HOW TO REDEEM (SELL) SHARES BY MAIL

1. Prepare a letter of instruction containing:

   - the name of the Fund(s)
   - account number(s)
   - the amount of money or number of shares being redeemed
   - the name(s) on the account
   - daytime phone number
   - additional information that the Funds may require for redemptions by
     corporations, executors, administrators, trustees, guardians, or others who
     hold shares in a fiduciary or representative capacity. Please contact the
     Funds' Transfer Agent, Firstar Mutual Fund Services, LLC, in advance,
     at 1-800-457-6033 if you have any questions.

2. Sign the letter of instruction exactly as the shares are registered. Joint
   ownership accounts must be signed by all owners.

3. If there are certificates representing your shares, endorse the certificates
   or execute a stock power exactly as your shares are registered.

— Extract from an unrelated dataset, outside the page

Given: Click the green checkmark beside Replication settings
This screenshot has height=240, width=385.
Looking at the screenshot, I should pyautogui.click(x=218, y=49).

4. Have the signatures guaranteed by a commercial bank or trust company in the
   United States, a member firm of the New York Stock Exchange or other
   eligible guarantor institution in the following situations:

   - The redemption request exceeds $25,000.
   - The redemption proceeds are to be sent to a person other than the person in
     whose name the shares are registered.
   - The redemption proceeds are to be sent to an address other than the address
     of record.
   - The Funds receive the redemption request within ten business days of an
     address change.

 A NOTARIZED SIGNATURE IS NOT AN ACCEPTABLE SUBSTITUTE FOR A SIGNATURE
 GUARANTEE.

5. Send the letter of instruction and certificates, if any, to:

   BY FIRST CLASS MAIL
   The Yacktman Funds, Inc.
   Shareholder Services Center
   P. O. Box 701
   Milwaukee, WI 53201-0701

   BY OVERNIGHT DELIVERY SERVICE OR
   REGISTERED MAIL
   The Yacktman Funds, Inc.
   Shareholder Services Center
   615 East Michigan Street
   Milwaukee, WI 53202-5207


   PLEASE DO NOT SEND LETTERS OF INSTRUCTION BY OVERNIGHT DELIVERY SERVICE OR
REGISTERED MAIL TO THE POST OFFICE BOX ADDRESS.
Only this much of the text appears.